Persistence & Privilege
always:false (default) and autonomous invocation is allowed (default). The hook handlers inject a virtual bootstrap file into agent context when enabled; this is expected for a reminder hook but does alter agent bootstrap behavior. Enabling hooks requires user action (copy+enable), so installation is opt-in.

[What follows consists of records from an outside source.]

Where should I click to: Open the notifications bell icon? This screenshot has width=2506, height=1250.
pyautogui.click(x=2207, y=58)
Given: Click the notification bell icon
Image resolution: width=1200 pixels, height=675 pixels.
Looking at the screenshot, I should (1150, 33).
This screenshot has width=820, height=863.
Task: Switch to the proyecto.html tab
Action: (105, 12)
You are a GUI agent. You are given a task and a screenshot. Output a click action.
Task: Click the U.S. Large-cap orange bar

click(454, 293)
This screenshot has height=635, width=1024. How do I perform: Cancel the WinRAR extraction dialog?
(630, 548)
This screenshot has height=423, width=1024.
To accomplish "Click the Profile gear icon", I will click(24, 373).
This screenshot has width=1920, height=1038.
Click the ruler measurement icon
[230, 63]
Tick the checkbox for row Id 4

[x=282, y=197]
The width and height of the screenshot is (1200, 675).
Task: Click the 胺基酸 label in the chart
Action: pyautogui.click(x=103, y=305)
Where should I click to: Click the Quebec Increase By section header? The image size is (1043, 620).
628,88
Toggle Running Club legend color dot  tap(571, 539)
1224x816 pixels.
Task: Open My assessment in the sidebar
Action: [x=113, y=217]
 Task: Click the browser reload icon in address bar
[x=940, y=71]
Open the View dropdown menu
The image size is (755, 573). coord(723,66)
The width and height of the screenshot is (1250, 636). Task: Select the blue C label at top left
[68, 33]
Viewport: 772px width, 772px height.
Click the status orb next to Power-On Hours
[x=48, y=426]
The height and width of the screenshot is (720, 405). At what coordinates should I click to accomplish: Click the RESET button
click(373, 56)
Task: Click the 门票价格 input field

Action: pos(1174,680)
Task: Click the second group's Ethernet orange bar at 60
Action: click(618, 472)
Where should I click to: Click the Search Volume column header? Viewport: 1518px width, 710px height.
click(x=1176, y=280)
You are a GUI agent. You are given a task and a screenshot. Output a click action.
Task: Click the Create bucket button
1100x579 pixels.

What to consider before installing
This skill's behavior (reminders, local logging, and lightweight scripts) aligns with its stated purpose, but there are unexplained metadata mismatches (registry name/slug/owner/version differ from the packaged _meta.json and SKILL.md). Before installing: 1) Verify the upstream repository and author (compare the GitHub repo cited in SKILL.md to the registry owner); 2) Inspect the scripts locally (activator.sh, error-detector.sh, extract-skill.sh) and handler.js/ts to confirm they only output text or push virtual bootstrap files; 3) Prefer dry-run/testing: run extract-skill.sh --dry-run and enable hooks in a disposable environment or non-critical account; 4) If you enable hooks, do so at project scope rather than global (~/.openclaw) unless you trust the source; 5) Check file permissions and avoid giving scripts elevated privileges. These steps will reduce risk if provenance is uncertain.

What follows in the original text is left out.